## Exercise directions
With pictures left out, set down exactly the lines that begin at the one containing "The height and" and end with the last line of the entries below.

## Supplied data
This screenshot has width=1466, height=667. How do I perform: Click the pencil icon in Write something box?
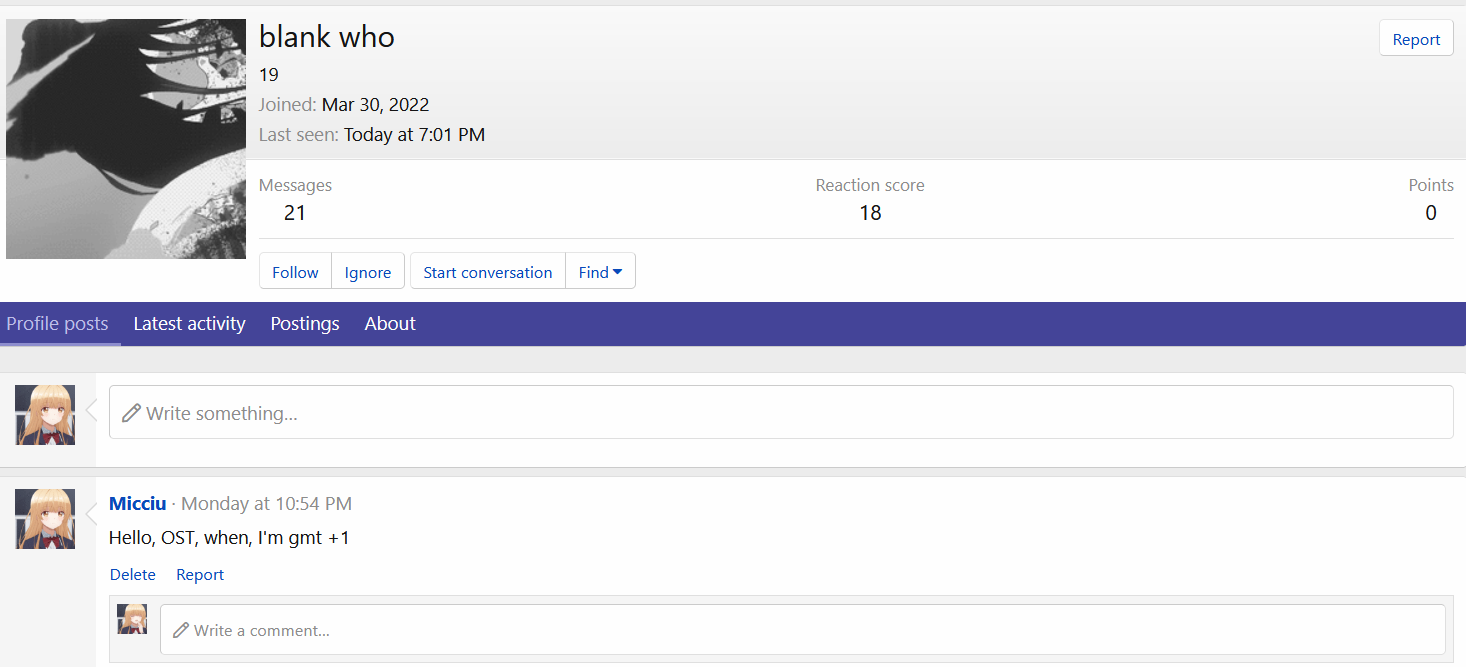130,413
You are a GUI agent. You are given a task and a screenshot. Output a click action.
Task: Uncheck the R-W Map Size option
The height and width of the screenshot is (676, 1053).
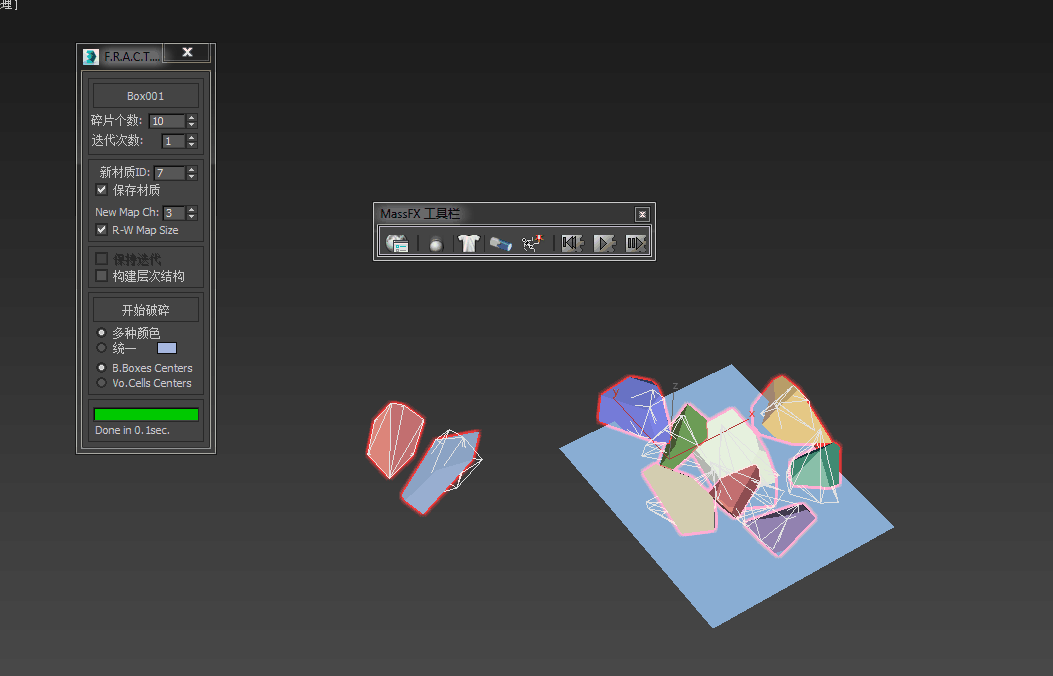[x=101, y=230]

## Your response
The height and width of the screenshot is (676, 1053).
[x=101, y=230]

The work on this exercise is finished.